5) It isn’t payday until tomorrow. 

So…yeah, it has been a stressful few days, and I’ve spent nearly all my time browsing houses for sale in my area and hanging out with a miniature version of Lance Armstrong.

I have gotten a few things done, though. I sent out a draft of my novel to about 15-20 readers, which makes me really, really nervous. I know most of them, but I’m close friends with only a few of them. I’m really hoping for some usable criticism, but I’m worried that they: 

A) Won’t like it

B) Won’t be critical for fear they’ll hurt my feelings

C) Won’t respond at all

D) Won’t like it

I’m really worried that they won’t like it. I mean, OF COURSE, I’m worried about that. I read all the time about writers who are so in love with their books that they can’t handle criticism. Or they are so thin-skinned that they can’t handle criticism.

I’m just genuinely afraid that my book sucks. 

Tonight, after I put Mommy’s Little Monster to bed, I’m going to begin the daunting task of going through the 2013 Guide to Literary Agents. I’ll be spending the next few days (or weeks) with my Kindle app, a notebook, and some highlighters. I’ll be researching and researching agents and agencies that might be interested in representing me about 100 drafts from now. 

But right now I’m going to go fill a dropper full of cough medicine and hope for the best. 

 

Programs, Schmograms

I’m convinced that being a writer and trying to write according to the books is like trying be pregnant according to the books. I had to become illiterate while I was pregnant just to keep my blood pressure at a normal level. Everything I read was a warning about gestational diabetes or a terrifying story about some weird genetic defect that was going to leave my baby with twelve toes on one foot.

And that Moonpie in your hand? Forget about eating that.

You’ll chomp on a celery stick and like it.

Earlier I updated about a great app I downloaded. Really, it is pretty cool. Then this morning I downloaded yWriter on my laptop.
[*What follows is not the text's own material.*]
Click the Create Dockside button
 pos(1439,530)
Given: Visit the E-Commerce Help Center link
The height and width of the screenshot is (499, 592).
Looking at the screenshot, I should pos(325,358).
A few days ago I downloaded a trial version of Scrivener.

I’m just trying to get a feel for this crap…er, programs…the books keep suggesting we writers use.

I want to maximize my effectiveness/success/awesomeness

And I want to look professional. I want to look less like the amateur the books keep telling me I am.

But I swear, some of these programs are more difficult to understand than my college chemistry class (it was HARD, people). It’s like my brain just doesn’t work that way. There are all of these choices and all of these buttons, and I’m finding myself very overwhelmed and very frustrated.

I have all these ideas and things I want to write down for my newest story, but I can’t muddle through the programs to get it accomplished. Even as much as I like the iPad app–there are still parts of it that I find irritating. I’m considering just buying a new notebook and drafting my outline that way. It isn’t the most sophisticated method, but I think it is the only one that will allow me to keep my sanity.

Do any of you use a program that you love? Do you have any tips on navigating Scrivener or yWriter?